Não houve manifestações públicas de peso do presidente em defesa do parlamentar. Também não se viu uma ofensiva política nacional do PT capaz de transformar o caso em uma prioridade da legenda. O processo seguiu seu curso, as decisões judiciais foram sendo cumpridas e Paulão acabou deixando a Câmara.
A pergunta, então, ganha força: o PT nacional realmente comprou a briga de Paulão? Ou o deputado acabou enfrentando praticamente sozinho a disputa que definiria sua permanência em Brasília?

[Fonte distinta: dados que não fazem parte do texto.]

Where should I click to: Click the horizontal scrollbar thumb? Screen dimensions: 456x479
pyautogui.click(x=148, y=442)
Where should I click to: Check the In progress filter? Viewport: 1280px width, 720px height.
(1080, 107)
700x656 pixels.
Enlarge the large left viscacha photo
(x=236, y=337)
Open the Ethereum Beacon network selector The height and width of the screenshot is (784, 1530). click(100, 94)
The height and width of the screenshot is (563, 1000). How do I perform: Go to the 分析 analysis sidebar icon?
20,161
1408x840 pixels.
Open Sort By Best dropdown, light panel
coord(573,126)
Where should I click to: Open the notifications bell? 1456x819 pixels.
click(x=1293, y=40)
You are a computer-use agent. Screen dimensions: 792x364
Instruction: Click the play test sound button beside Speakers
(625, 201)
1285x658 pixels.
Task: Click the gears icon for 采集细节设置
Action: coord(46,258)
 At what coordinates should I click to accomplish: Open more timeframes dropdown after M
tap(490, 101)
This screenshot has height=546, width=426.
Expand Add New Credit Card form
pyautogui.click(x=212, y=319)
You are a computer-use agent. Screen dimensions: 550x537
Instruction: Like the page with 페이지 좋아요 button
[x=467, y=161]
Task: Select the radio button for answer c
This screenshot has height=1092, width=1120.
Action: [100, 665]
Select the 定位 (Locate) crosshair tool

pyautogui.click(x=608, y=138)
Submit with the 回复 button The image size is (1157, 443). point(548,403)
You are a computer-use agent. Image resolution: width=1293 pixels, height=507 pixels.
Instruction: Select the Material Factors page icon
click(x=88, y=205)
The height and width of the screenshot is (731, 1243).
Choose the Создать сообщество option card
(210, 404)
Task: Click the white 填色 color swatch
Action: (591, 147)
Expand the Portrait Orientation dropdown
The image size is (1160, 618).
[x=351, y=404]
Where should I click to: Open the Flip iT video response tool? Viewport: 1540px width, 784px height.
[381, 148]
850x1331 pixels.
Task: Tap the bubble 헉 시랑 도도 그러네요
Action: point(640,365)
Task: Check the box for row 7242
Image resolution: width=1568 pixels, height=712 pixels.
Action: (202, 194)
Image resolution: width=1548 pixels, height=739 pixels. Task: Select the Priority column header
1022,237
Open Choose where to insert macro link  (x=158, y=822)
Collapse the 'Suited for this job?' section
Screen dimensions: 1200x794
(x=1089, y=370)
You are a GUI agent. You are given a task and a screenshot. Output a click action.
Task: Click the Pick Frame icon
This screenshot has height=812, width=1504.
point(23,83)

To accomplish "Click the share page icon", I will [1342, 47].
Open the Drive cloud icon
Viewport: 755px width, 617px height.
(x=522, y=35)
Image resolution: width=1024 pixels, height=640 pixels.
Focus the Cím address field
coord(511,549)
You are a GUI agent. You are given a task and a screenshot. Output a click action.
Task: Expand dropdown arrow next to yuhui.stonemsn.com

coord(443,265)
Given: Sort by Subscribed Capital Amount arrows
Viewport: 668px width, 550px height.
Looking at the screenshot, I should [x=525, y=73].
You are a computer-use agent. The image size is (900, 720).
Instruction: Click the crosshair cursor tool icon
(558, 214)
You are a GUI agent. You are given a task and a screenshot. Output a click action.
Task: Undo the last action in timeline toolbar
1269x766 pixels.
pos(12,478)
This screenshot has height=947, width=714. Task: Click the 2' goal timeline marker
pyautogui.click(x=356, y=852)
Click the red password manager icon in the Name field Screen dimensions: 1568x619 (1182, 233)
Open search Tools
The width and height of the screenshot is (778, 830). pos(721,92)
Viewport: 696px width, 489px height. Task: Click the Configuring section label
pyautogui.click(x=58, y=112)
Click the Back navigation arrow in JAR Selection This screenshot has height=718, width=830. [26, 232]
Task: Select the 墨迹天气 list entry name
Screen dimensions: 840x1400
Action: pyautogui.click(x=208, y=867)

É importante separar os planos. A decisão que retirou Paulão do mandato foi tomada pela Justiça Eleitoral e precisava ser cumprida pela Câmara dos Deputados. Não caberia ao presidente da República interferir em decisões judiciais. O que está em debate, no entanto, é o peso da articulação política e o respaldo que um aliado histórico esperaria receber de sua própria legenda.
Na política, gestos também comunicam. E, para muitos observadores, o silêncio falou mais alto do que qualquer discurso.
Para um parlamentar que construiu sua carreira sob a identidade petista e sempre esteve entre os defensores mais leais de Lula em Alagoas, o desfecho deixa a impressão de que o principal padrinho político não entrou em campo com a intensidade que muitos imaginavam.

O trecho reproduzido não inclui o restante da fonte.